Write the next part of the market report on falling Japanese shares below, picking up right after its final sentence.

DOCUMENT -

* * *

Japanese shares declined, with the Nikkei 225 Stock Average closing at a 10-week low, as the yen strengthened after Spain entered recession and companies from Sharp Corp. to Tokyo Electron Ltd. (8035) missed earnings estimates.
Sony Corp. (6758), Japan’s biggest consumer-electronics exporter, lost 3.9 percent. Sharp, Japan’s largest producer of liquid- crystal displays, plunged 9.3 percent after forecasting a wider- than-estimated loss. Tokyo Electron tumbled 8.3 percent after the chip-equipment maker said profit fell more than expected.
“The worst catalyst is the strengthening yen. Investors can’t get optimistic about the Japanese economy,” said Koji Toda, chief fund manager at Resona Bank Ltd. in Tokyo, a unit of Japan’s fifth-biggest lender by market value. “The number of companies where earnings are improving as much as investors’ expectations is relatively small.”
The Nikkei 225 fell 1.8 percent to 9,350.95 at the 3 p.m. close in Tokyo, its lowest since Feb. 16. Volume was more than 10 percent lower than the 30-day average. The broader Topix (TPX) Index lost 1.8 percent to 789.49, with more than four times as many shares declining as advancing.
Futures on the Standard & Poor’s 500 Index (SPX) added 0.1 percent today. The gauge lost 0.4 percent in New York yesterday after a report showed U.S. business activity expanded at the slowest pace since November 2009.
Stocks also fell after Spain’s economy entered its second recession since 2009, adding to concern Europe’s debt crisis is worsening. Gross domestic product fell 0.3 percent, the Madrid- based National Statistics Institute said yesterday.
Sony, which gets more than 40 percent of its sales from Europe and the U.S., lost 3.9 percent to 1,265 yen. Nissan Motor Co. (7201), a carmaker that gets almost 80 percent of its revenue overseas, slipped 4.1 percent to 802 yen.

* * *

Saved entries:
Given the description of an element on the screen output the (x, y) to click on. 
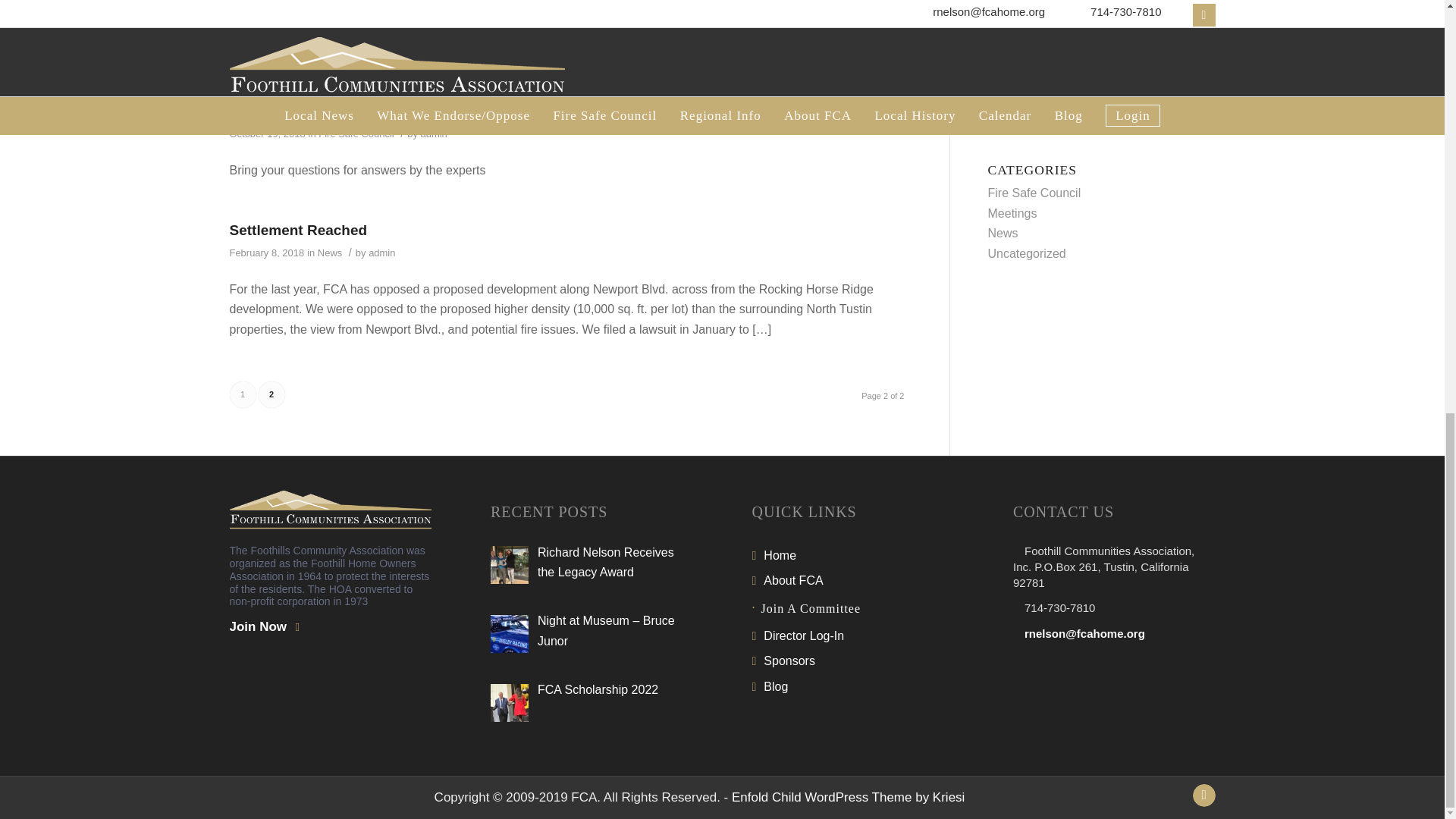
Posts by admin (432, 55)
Posts by admin (433, 133)
Permanent Link: Settlement Reached (297, 229)
Facebook (1203, 794)
Posts by admin (381, 252)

* * *

TASK RESPONSE -
The euro weakened to as low as 105.47 yen today in Tokyo, compared with 106.64 yen at the close of stock trading on April 27. The dollar also depreciated to 79.68 yen today from 80.87 yen, the weakest level since February, cutting the value of some overseas income at Japanese companies when repatriated.
“The yen strengthened above the psychologically important barrier of 80 yen per dollar, which means investors’ hopes that the yen would weaken toward the end of this year were frustrated. Investors need to review their strategies,” said Fumiyuki Nakanishi, a strategist at Tokyo-based SMBC Friend Securities Co.
Sharp plunged 9.3 percent to 468 yen, the biggest decline on the Nikkei 225 (NKY), after forecasting a wider-than-expected full- year loss amid slow demand for televisions. The maker of Aquos televisions said after close of market on April 27 it will probably post a loss of 30 billion yen ($376 million) for the year ending March 31, compared with the 7.6 billion-yen average loss forecast of 23 analyst estimates compiled by Bloomberg.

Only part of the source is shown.